Only the lines below, from the one with "Screen dimensions: 1527x638" through the one with "You are a computer-use agent. Screen", are to be written out, exactly.

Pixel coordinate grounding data
----------
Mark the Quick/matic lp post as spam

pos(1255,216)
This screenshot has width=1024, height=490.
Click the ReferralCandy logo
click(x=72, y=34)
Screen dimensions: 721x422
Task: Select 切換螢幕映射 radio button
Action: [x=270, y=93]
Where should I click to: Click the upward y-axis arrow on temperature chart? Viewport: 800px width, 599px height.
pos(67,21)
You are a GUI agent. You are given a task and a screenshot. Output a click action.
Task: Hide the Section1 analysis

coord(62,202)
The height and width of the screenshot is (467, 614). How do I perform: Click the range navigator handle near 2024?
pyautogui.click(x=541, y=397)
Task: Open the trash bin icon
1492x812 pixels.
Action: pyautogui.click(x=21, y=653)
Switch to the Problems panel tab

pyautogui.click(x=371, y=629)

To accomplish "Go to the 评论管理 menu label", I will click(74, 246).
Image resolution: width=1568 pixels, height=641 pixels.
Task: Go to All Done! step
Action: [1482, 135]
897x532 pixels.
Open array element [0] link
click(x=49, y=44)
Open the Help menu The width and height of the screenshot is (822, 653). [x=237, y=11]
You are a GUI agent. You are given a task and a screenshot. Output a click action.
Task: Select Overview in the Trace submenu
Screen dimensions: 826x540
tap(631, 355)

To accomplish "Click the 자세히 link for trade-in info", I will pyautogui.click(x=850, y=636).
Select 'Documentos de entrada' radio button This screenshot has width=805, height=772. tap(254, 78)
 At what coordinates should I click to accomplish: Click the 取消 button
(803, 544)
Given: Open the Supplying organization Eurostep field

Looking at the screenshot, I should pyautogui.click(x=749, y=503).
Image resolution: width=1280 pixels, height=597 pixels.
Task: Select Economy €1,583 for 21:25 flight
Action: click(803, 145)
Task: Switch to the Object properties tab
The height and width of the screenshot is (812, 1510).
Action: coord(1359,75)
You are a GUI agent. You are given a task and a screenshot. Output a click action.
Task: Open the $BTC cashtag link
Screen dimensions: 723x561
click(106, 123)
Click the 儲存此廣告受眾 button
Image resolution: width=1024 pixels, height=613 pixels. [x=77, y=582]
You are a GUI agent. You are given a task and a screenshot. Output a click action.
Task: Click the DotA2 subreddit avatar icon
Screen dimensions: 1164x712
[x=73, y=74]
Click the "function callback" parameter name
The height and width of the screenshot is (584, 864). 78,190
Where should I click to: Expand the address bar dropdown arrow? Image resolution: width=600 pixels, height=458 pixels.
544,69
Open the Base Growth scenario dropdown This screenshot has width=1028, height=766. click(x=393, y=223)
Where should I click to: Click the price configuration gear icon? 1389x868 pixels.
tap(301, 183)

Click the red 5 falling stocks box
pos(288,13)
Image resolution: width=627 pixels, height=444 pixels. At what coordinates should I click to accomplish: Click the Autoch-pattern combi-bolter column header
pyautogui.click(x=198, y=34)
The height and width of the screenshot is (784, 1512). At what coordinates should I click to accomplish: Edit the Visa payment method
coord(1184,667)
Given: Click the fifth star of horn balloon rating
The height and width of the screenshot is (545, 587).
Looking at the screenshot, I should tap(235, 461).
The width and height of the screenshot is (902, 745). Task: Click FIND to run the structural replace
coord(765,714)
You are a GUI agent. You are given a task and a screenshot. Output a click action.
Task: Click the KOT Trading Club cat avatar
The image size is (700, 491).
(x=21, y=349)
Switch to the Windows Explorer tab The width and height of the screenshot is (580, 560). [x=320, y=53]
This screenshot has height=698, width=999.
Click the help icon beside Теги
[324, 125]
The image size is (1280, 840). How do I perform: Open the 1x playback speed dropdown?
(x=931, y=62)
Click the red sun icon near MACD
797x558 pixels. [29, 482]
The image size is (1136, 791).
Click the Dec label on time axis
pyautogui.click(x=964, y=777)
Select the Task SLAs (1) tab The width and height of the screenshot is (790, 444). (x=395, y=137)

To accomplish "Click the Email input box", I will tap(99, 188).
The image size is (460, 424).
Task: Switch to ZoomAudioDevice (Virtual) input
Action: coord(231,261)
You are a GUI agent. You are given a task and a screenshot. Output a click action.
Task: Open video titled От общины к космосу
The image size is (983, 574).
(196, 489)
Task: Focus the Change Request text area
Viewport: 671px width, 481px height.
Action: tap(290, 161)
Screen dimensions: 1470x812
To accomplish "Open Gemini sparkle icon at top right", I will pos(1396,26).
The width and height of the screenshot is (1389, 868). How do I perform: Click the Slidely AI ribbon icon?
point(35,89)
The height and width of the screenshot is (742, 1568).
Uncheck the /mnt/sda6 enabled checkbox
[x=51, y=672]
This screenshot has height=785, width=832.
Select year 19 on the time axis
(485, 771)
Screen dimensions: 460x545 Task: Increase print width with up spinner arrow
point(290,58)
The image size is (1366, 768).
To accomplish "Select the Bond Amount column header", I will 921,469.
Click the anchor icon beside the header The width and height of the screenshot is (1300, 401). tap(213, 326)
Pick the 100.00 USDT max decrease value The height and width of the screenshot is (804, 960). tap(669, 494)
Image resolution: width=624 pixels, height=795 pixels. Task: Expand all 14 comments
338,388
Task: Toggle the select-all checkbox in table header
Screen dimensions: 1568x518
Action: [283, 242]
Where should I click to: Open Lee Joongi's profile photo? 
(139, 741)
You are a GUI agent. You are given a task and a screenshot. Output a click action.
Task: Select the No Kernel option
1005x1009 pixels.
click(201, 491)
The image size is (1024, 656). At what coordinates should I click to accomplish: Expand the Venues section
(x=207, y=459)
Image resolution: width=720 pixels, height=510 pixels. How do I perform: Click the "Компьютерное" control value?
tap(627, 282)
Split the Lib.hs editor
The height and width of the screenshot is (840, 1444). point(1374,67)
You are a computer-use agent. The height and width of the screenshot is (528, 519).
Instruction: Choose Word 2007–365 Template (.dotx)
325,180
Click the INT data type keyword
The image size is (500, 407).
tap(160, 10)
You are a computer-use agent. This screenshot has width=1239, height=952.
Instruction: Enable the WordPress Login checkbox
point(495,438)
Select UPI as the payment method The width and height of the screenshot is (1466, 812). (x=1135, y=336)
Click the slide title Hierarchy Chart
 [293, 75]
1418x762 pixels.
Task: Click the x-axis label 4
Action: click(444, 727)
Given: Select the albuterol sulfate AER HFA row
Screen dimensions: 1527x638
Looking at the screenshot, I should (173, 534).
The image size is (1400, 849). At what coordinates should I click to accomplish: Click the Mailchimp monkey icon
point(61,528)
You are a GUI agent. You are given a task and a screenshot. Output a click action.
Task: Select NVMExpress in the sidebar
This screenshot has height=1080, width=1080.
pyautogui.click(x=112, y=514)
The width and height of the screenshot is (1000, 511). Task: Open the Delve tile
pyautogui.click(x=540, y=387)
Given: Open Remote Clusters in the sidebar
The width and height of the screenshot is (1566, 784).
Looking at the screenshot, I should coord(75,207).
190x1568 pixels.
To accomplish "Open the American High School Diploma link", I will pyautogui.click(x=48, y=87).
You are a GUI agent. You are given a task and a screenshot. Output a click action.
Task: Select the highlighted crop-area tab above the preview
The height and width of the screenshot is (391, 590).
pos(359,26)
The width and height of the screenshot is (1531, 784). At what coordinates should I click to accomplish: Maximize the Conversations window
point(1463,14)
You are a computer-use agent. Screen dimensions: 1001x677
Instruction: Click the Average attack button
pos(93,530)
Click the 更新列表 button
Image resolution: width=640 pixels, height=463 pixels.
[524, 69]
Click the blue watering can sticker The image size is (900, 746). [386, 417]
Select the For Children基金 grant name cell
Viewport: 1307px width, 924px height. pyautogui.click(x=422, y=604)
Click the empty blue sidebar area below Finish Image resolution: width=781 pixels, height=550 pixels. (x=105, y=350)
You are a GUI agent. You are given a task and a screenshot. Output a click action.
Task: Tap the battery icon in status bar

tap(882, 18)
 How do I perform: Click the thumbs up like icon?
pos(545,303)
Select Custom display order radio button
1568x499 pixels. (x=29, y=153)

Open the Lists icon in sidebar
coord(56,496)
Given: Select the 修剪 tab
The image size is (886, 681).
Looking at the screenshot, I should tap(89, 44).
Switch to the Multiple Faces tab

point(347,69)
----------
*Your solution*:
Screen dimensions: 1527x638
Looking at the screenshot, I should (173, 534).
The image size is (1400, 849). At what coordinates should I click to accomplish: Click the Mailchimp monkey icon
point(61,528)
You are a GUI agent. You are given a task and a screenshot. Output a click action.
Task: Select NVMExpress in the sidebar
This screenshot has height=1080, width=1080.
pyautogui.click(x=112, y=514)
The width and height of the screenshot is (1000, 511). Task: Open the Delve tile
pyautogui.click(x=540, y=387)
Given: Open Remote Clusters in the sidebar
The width and height of the screenshot is (1566, 784).
Looking at the screenshot, I should coord(75,207).
190x1568 pixels.
To accomplish "Open the American High School Diploma link", I will pyautogui.click(x=48, y=87).
You are a GUI agent. You are given a task and a screenshot. Output a click action.
Task: Select the highlighted crop-area tab above the preview
The height and width of the screenshot is (391, 590).
pos(359,26)
The width and height of the screenshot is (1531, 784). At what coordinates should I click to accomplish: Maximize the Conversations window
point(1463,14)
You are a computer-use agent. Screen dimensions: 1001x677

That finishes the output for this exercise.